- **Entries**
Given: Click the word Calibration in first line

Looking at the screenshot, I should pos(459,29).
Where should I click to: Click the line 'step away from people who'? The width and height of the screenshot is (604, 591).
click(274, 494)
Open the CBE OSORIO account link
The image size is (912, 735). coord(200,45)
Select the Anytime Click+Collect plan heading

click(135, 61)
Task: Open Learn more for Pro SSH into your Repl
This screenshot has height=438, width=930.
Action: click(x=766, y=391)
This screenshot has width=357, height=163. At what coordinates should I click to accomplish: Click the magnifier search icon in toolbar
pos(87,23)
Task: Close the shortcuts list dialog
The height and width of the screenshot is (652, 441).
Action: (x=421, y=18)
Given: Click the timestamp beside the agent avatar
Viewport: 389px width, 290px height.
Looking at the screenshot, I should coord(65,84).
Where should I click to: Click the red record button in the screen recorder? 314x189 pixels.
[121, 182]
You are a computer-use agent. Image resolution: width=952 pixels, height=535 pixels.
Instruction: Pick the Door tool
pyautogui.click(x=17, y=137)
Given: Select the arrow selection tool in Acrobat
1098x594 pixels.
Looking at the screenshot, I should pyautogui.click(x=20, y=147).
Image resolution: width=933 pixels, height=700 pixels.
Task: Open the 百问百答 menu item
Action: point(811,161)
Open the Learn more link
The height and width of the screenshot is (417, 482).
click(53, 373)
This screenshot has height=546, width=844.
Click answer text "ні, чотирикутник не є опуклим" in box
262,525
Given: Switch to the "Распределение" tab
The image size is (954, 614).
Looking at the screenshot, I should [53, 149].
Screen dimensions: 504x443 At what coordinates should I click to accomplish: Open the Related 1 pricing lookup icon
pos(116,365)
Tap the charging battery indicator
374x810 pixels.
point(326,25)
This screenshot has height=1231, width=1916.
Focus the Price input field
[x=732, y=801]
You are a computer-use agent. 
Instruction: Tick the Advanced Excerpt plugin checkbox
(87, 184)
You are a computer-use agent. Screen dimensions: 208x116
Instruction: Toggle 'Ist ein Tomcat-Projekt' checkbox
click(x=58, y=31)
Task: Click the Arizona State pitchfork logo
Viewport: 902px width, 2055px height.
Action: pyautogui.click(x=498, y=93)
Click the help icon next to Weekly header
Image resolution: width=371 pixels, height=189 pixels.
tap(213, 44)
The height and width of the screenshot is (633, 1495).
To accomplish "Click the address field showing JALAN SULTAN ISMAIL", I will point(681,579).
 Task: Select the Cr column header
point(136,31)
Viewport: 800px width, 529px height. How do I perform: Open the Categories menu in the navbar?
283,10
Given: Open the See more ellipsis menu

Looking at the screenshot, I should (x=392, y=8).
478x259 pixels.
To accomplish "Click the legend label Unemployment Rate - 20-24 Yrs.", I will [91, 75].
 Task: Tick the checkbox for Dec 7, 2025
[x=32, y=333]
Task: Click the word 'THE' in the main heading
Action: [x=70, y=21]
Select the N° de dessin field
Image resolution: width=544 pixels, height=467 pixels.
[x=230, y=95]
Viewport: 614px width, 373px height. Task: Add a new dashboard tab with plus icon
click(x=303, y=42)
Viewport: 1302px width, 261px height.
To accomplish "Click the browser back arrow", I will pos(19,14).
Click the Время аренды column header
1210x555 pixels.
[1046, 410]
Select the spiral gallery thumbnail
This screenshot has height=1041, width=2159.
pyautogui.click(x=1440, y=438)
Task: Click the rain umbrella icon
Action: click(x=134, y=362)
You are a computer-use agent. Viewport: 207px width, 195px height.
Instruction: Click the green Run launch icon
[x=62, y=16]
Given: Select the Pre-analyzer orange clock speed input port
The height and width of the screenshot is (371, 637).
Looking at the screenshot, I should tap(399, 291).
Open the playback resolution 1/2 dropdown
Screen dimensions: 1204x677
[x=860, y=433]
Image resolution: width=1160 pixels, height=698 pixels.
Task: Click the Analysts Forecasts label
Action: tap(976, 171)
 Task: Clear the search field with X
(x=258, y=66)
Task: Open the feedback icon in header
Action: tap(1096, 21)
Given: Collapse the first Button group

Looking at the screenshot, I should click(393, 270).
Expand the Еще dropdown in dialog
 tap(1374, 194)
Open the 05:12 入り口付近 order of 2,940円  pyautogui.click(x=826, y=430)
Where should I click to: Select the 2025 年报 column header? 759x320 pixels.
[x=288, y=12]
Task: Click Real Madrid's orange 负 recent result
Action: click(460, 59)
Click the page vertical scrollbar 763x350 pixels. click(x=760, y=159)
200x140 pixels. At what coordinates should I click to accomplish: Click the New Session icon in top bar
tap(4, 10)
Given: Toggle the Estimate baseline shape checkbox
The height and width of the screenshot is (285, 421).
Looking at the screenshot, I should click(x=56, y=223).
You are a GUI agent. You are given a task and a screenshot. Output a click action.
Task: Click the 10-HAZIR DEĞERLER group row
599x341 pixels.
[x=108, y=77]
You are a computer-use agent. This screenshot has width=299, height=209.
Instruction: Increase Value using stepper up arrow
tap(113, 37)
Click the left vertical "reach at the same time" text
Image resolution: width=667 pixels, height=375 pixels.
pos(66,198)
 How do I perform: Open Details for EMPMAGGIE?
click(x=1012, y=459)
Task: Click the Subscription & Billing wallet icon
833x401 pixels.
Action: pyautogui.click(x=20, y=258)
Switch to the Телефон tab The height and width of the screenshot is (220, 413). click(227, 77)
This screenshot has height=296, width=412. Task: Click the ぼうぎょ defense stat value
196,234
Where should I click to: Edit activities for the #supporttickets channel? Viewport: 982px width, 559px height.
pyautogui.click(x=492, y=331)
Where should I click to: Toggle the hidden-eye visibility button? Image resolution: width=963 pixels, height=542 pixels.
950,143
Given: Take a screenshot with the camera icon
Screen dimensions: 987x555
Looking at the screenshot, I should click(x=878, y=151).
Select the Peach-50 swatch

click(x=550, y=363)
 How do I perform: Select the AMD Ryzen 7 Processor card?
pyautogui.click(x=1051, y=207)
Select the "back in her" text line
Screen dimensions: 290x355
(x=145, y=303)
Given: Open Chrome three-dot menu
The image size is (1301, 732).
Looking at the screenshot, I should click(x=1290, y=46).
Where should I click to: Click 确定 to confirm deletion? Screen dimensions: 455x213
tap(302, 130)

- **What the task asks**
Copy the material verbatim, beginning at the line that contains "200x140 pixels. At" and ending after the line that contains "click(x=550, y=363)".

- **Solution**
200x140 pixels. At what coordinates should I click to accomplish: Click the New Session icon in top bar
tap(4, 10)
Given: Toggle the Estimate baseline shape checkbox
The height and width of the screenshot is (285, 421).
Looking at the screenshot, I should click(x=56, y=223).
You are a GUI agent. You are given a task and a screenshot. Output a click action.
Task: Click the 10-HAZIR DEĞERLER group row
599x341 pixels.
[x=108, y=77]
You are a computer-use agent. This screenshot has width=299, height=209.
Instruction: Increase Value using stepper up arrow
tap(113, 37)
Click the left vertical "reach at the same time" text
Image resolution: width=667 pixels, height=375 pixels.
pos(66,198)
 How do I perform: Open Details for EMPMAGGIE?
click(x=1012, y=459)
Task: Click the Subscription & Billing wallet icon
833x401 pixels.
Action: pyautogui.click(x=20, y=258)
Switch to the Телефон tab The height and width of the screenshot is (220, 413). click(227, 77)
This screenshot has height=296, width=412. Task: Click the ぼうぎょ defense stat value
196,234
Where should I click to: Edit activities for the #supporttickets channel? Viewport: 982px width, 559px height.
pyautogui.click(x=492, y=331)
Where should I click to: Toggle the hidden-eye visibility button? Image resolution: width=963 pixels, height=542 pixels.
950,143
Given: Take a screenshot with the camera icon
Screen dimensions: 987x555
Looking at the screenshot, I should click(x=878, y=151).
Select the Peach-50 swatch

click(x=550, y=363)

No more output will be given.